Created possessions are different, which I will explain in a minute, but those too ultimately end up bundled and set out next to the rubbish bin. I recognize that my view on possessions is hardly unique. And I further recognize that my renunciation of possessions had to have been at the very least subliminally inspired by greater and wiser men who walked before; much more spiritual men who tread this earth with much lighter foot prints than my own.

But it is as equally honest to say that I didn’t cast off my possessions to be like them or anyone else. I didn’t renounce possessions to become spiritual. If anything it was the other way around. Something deep inside of me had been pushing me down that road for a long time. Some men want the corner office. I found out some where along the way that I just wanted to be free.

Doing presentations and going to meetings became more and more what I did for a job; the engineering itself became only prep work. My job became more and more one of explaining technical things back to those that had authority over me and my output. Upper management came up with the deliverables and my value add was chasing down the details and then presenting back up the food chain the merits and demerits of a given solution.
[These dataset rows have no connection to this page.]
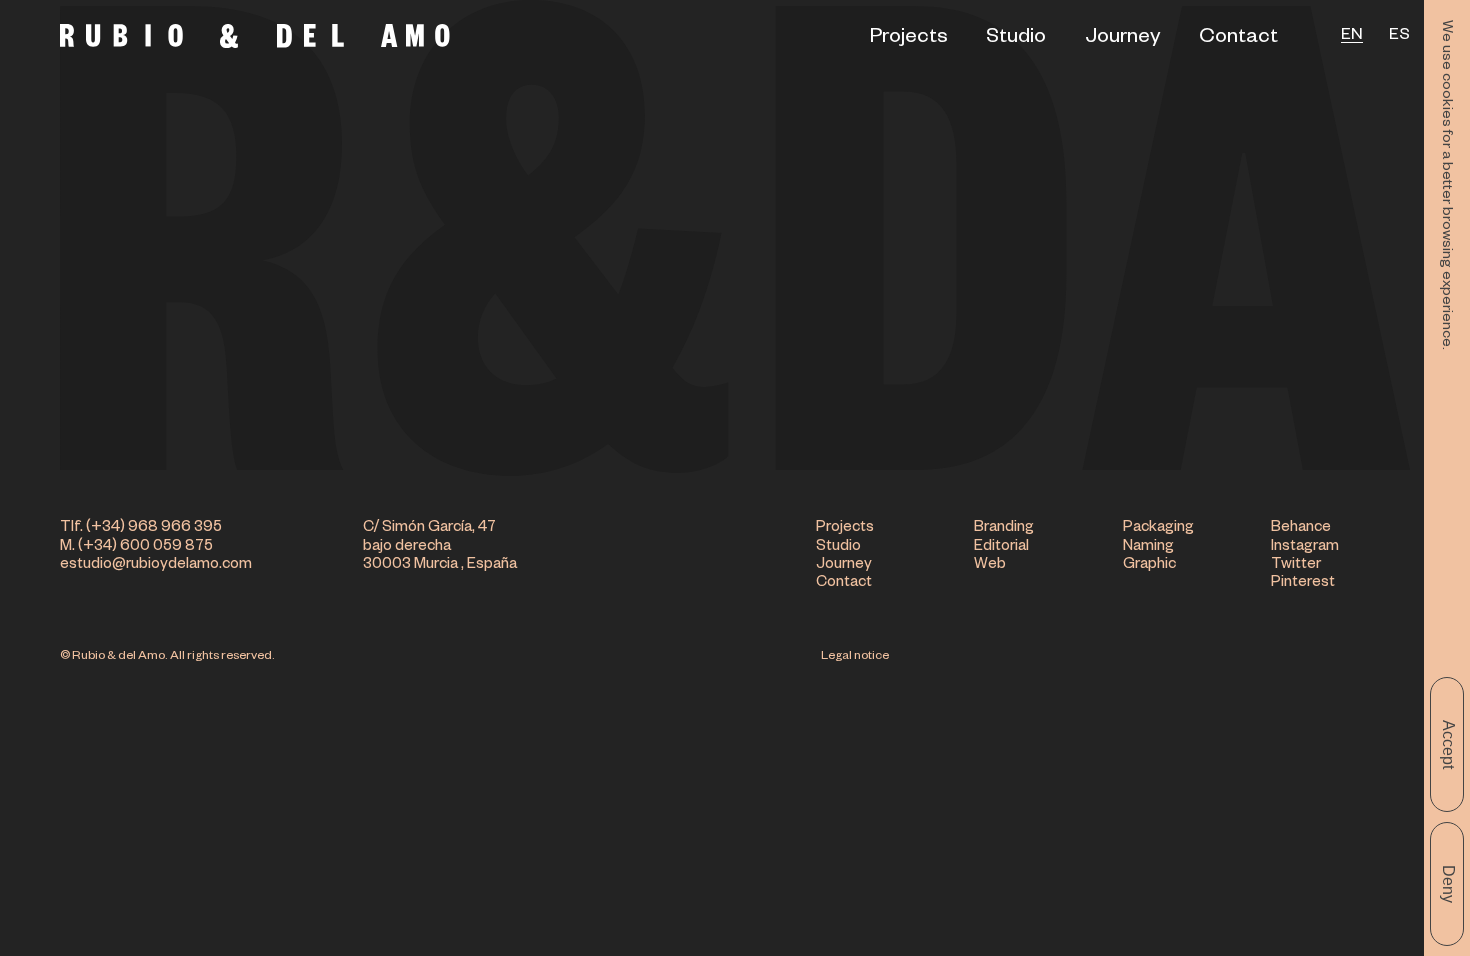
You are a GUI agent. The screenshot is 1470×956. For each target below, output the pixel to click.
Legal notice (855, 657)
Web (990, 565)
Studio (1016, 39)
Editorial (1001, 547)
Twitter (1296, 565)
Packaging (1158, 528)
It became a very Dilbert existence; solutions unwound as they became more political and as such turned the rationality and elegance of engineering upside down.

I formally studied engineering and sought to become an engineer because I wanted to know how things worked and because I wanted to work in a capacity where I made things. I never wanted to manage people. I never wanted to participate in nor write performance reviews if for no other reason that I never wanted to liaise with those lying backstabbing useless assholes in HR. I just wanted to be one of those guys who solved the big technical problems and built the coolest stuff. But nothing was ever that simple; corporate culture left a political stink on everything.

God introduces himself in the book of Genesis as the creator of all things. I believe he does this for a couple of different reason but the take away for this discussion is that he seems to attach an inordinate amount of importance to the creative act. Therefore, for a man to create – something, anything – is to participate in the divine. God created man and purposely imbued him with divine attributes. And to exercise them, in this example, the creative act was therefore to aspire to participating in this life in a manner that the Grand Architect of All had intended.

I have a very devout humanist friend who looks at all of this is an entirely different way. He believes in Man while I believe in God. He scoffs, ‘If there is a god where is he? Why doesn’t he show himself?’ I don’t find the question to be particularly penetrating. He in turn finds my faith to be irrational. We both like classical music but for entirely different reasons. He grew up in Europe and classical music was part of his tradition. I like classical music because it is unobtrusive; it’s beautiful, it’s there in the room when you want it to be, or it’s not. Unlike popular music, classical music doesn’t have an agenda to push and it doesn’t tell you how to feel. Classical music just ‘is’ and it is what you want it to be and not the other way around.

Back to stuff – at the end of the day, everything whether created or purchased is just stuff. I have neither the philosophical engine nor the intent to parse out the value nuances between things like a Bach cantata and a BMW M6.

For myself over time, owning stuff just gradually began to become less and less satisfying and I started to become more interested in things that were more intangible.

I’ve often told my daughter that the only thing better than being happy was knowing that you were happy.